[ИСХОДНЫЙ ТЕКСТ]
▼

В конечном счете шумиха вокруг «Журналиста и убийцы» имела лишь один эффект: она подтвердила тезис, выдвинутый Малкольм. Предметом книги ясно и недвусмысленно является журналистика. Тезисом – что после публикации репортажа его объект чувствует себя жертвой предательства. Вот «журналистика» себя такой жертвой и почувствовала, прочитав оценку Малкольм. Капризом фортуны ситуация изменилась на обратную, и «Журналиста и убийцу» проходят в школах журналистики почти всех университетов. Как сказала бы сама Малкольм, если бы ее спросили, ход событий подтвердил ее правоту.
Все, что писала Малкольм потом, было окрашено идеями из «Журналиста и убийцы». Куда бы она ни смотрела, всюду находились истории, где концы с концами не сходятся. Она описывала судебные процессы об убийстве («Ифигения из Форрест-Хилс») и должностных преступлениях («Преступления Шейлы Макгоу»), подмечая кажущиеся неустранимыми несовпадения в заявлениях сторон. Она написала статью о художнике Дэвиде Салле, состоящую, как гласит заголовок, из «сорока одного фальстарта», и в ней вроде бы выразила сомнение в пользе газетных репортажей как таковых. Говоря о нарративах, Малкольм выражает скептицизм, очень похожий на скептицизм Дидион: в ходе анализа тех людей, которым мы в принципе поручаем нам что-то рассказывать – писателей, художников, мыслителей, – высказывается сомнение и в истинности того, что мы рассказываем сами себе.
Но лучшим, возможно, примером подхода Малкольм стала «Молчаливая женщина» – книжного объема статья в New Yorker о жизни Сильвии Плат, о ее муже Теде Хьюзе и биографах, которые пытались постичь историю их совместной жизни. Плат очень рано начала писать стихи и прозу, в двадцать с лишним лет активно публиковалась, хотя особо и не прославилась. Потом она переехала в Англию, вышла замуж за поэта Теда Хьюза и родила двоих детей. Напечатав один сборник стихов, она считала, что способна на большее. Когда в шестьдесят третьем году Хьюз ушел к другой женщине, Плат покончила с собой. Спустя пару лет был опубликован сборник ее пронзительных, так называемых «исповедальных» стихов «Ариэль», получивший восторженные отзывы. Ее роман «Под стеклянным колпаком», также вышедший посмертно, приобрел статус классики.

▲

[ЗАДАНИЕ A] Как, согласно исходному тексту, назывался сборник стихов Плат, вышедший спустя пару лет после ее смерти?
[ЗАДАНИЕ B] Перепишите отрывок исходного текста от слов «Все, что писала» до слов «рассказываем сами себе.», подставив «отмечая» вместо «подмечая».
Листинг — отдельный материал, к исходному тексту он не относится.

[ДАННЫЕ]

▼

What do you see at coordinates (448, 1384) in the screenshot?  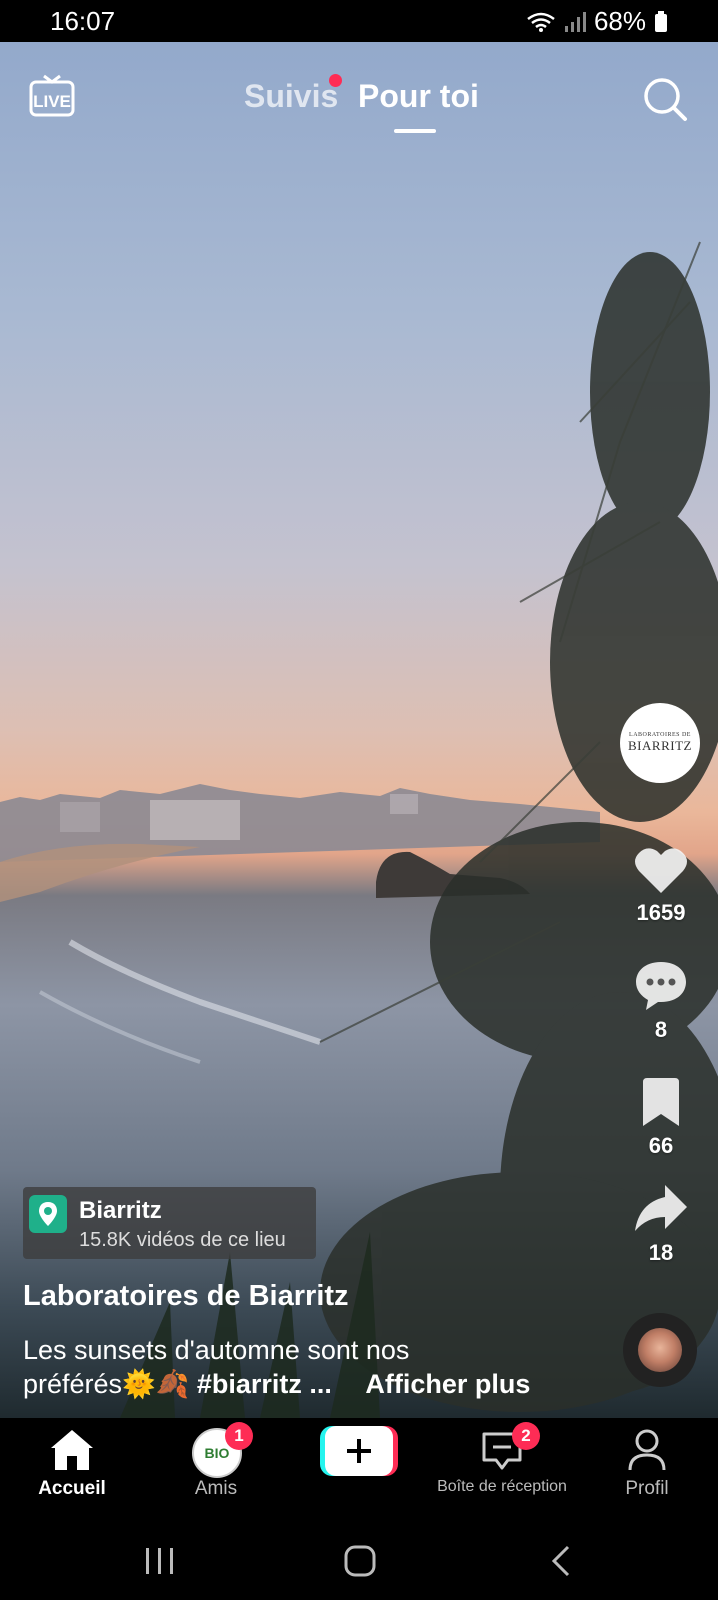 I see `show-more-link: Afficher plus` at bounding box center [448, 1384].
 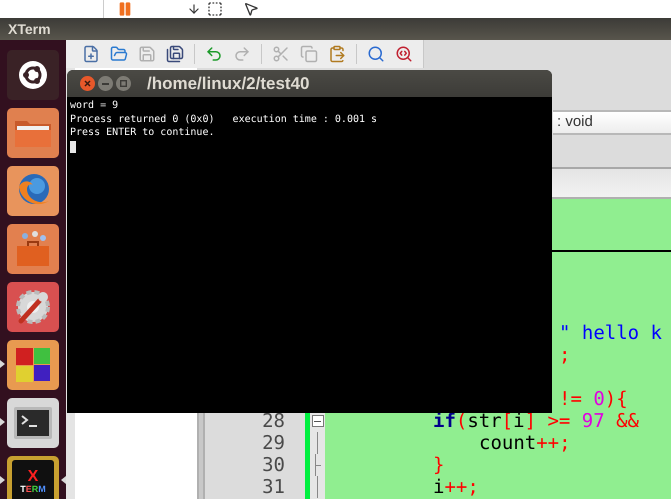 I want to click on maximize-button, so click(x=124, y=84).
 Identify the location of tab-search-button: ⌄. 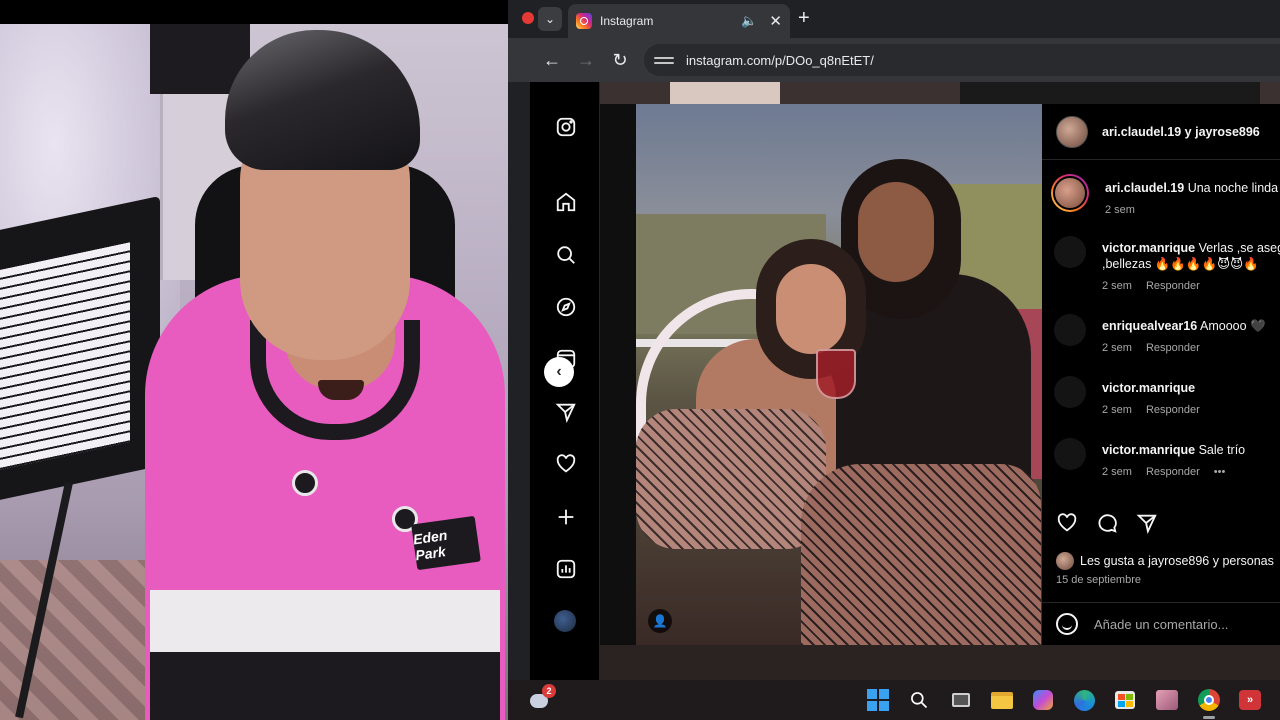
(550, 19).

▲

[ПИСЬМЕННОЕ РЕШЕНИЕ A] «Ариэль».

[ПИСЬМЕННОЕ РЕШЕНИЕ B]
Все, что писала Малкольм потом, было окрашено идеями из «Журналиста и убийцы». Куда бы она ни смотрела, всюду находились истории, где концы с концами не сходятся. Она описывала судебные процессы об убийстве («Ифигения из Форрест-Хилс») и должностных преступлениях («Преступления Шейлы Макгоу»), отмечая кажущиеся неустранимыми несовпадения в заявлениях сторон. Она написала статью о художнике Дэвиде Салле, состоящую, как гласит заголовок, из «сорока одного фальстарта», и в ней вроде бы выразила сомнение в пользе газетных репортажей как таковых. Говоря о нарративах, Малкольм выражает скептицизм, очень похожий на скептицизм Дидион: в ходе анализа тех людей, которым мы в принципе поручаем нам что-то рассказывать – писателей, художников, мыслителей, – высказывается сомнение и в истинности того, что мы рассказываем сами себе.